マスターが静かに灰皿を出したが、馨さんは丁寧に断った。
僕が嫌がっても平気で目の前で吸っていた煙草も、あっさりやめてしまった。おかげで迷惑しなくなったけど、それはそれでさみしかった。たぶん、お酒もやめたのだろう。夜遅くに会うことはないから、お酒を飲んでいるところを見たことはないが、電話をかけると大抵お酒が入っていた。ある時、薫さんの不摂生を責めたことがある。すると、

――潔癖なのね。
馨さんは大儀そうに煙を吐き、
――そういうの、いつか身を滅ぼすのよ。
と冷たく言い放った。後にも先にも、馨さんがこんなぞんざいな言い方をすることはなかった。身を滅ぼすのはどっちだか、と思いながらも、僕はそれ以来ずっと触れないようにしてきたのだ。なのに馨さんはあっさりと変わってしまった。理由は言われなくとも勘付いていた。

「実は――」
はにかみながら馨さんはいたわるように自分の腹を撫でた。僕と馨さんとの間には、一生得ることができないものが、馨さんにやどっていた。その意味を僕は生々しいほどに何重にも突き付けられた。
聞きたくなかった。だけど、聞きたくないとは言えなかった。どんな些細なことでも、たとえ胸の内をかき乱されるような事実でもなんでも、馨さんのことはすべて知りたかった。僕にだけは嘘をついてほしくなかった。だから僕は精一杯の気持ちで言った。誰も傷つかないように、慎重に言葉を選んだ。

「僕も馨さんとの間にもできたらな」
「君には早いよ」
馨さんはケロリと言う。
「流れてる時間が違うの、君とは。君は何もかもこれからなんだもの」
僕を心配して迎えに来てくれた馨さんと、今、そんなことをこともなげに言ってしまう馨さんとが、僕の中でうまく一致しなかった。

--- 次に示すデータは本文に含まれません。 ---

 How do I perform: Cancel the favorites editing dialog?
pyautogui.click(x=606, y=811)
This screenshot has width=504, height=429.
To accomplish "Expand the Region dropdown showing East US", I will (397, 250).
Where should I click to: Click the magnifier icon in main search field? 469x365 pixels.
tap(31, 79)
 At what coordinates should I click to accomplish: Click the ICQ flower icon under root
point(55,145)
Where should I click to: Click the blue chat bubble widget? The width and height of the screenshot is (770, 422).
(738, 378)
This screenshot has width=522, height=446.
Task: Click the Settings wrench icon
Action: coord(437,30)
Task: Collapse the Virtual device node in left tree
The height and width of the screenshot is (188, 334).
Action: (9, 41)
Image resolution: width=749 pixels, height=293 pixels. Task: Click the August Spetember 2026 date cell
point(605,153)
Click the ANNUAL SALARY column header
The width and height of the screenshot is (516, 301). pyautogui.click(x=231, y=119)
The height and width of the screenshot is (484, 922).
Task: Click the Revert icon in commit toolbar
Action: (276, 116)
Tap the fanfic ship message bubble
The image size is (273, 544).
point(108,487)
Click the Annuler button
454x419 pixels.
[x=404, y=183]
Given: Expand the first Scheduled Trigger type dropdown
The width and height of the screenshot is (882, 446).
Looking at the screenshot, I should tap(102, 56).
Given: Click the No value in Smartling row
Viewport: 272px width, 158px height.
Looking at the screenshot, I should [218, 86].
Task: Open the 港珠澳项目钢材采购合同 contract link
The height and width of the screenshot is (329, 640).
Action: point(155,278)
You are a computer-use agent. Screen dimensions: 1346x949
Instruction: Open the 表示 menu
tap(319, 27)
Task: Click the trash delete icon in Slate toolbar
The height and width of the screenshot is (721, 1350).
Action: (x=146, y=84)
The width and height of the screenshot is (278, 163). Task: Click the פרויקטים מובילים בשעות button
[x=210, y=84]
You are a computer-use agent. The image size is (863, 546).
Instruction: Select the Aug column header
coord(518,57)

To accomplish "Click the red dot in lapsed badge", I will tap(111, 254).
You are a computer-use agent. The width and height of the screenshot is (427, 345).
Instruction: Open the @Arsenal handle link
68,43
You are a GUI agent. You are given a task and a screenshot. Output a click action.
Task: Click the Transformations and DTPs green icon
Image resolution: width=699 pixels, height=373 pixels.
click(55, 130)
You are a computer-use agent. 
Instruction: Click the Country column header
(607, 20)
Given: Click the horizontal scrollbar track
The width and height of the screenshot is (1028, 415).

気持ちをごまかして笑うのは、もう無理だった。零れ落ちそうなものを堪え、やっとの思いで告げた。

「帰ります」
「雨、ひどくなってるよ。送るよ」
馨さんは動じない。いたわりの滲む微笑みはどこまでも美しい。
「ひとりで帰れます」
この一杯の紅茶代さえろくに持たない自分がこんなところにいるのが恥ずかしく、そして悔しい。僕は席を立ち、あるだけの小銭をテーブルにぶちまけた。数百円にも満たない小銭たちがテーブルの上を跳ねたり転がったりし、何枚かはテーブルから落ちてあちこちに転がっていった。凄まじい音に客が一斉にこちらを振り返った。僕は店を出た。視界の端に身重な馨さんが小さくしゃがんで小銭を拾う姿が見えた。

傘を馨さんの車に忘れていたが、構わなかった。
薫さんは追って来なかった。馨さんが黙って小銭を拾う姿が脳裏に焼き付いて、僕はため息を吐いた。ため息は真っ白く渦巻いてたちまち消えた。
雨は小降りになっていたが、一粒一粒が重みを増し、きらきらと輝いた。雨よりも雪よりも冷たい霙が頬を打ち、どろりと零れ落ちていった。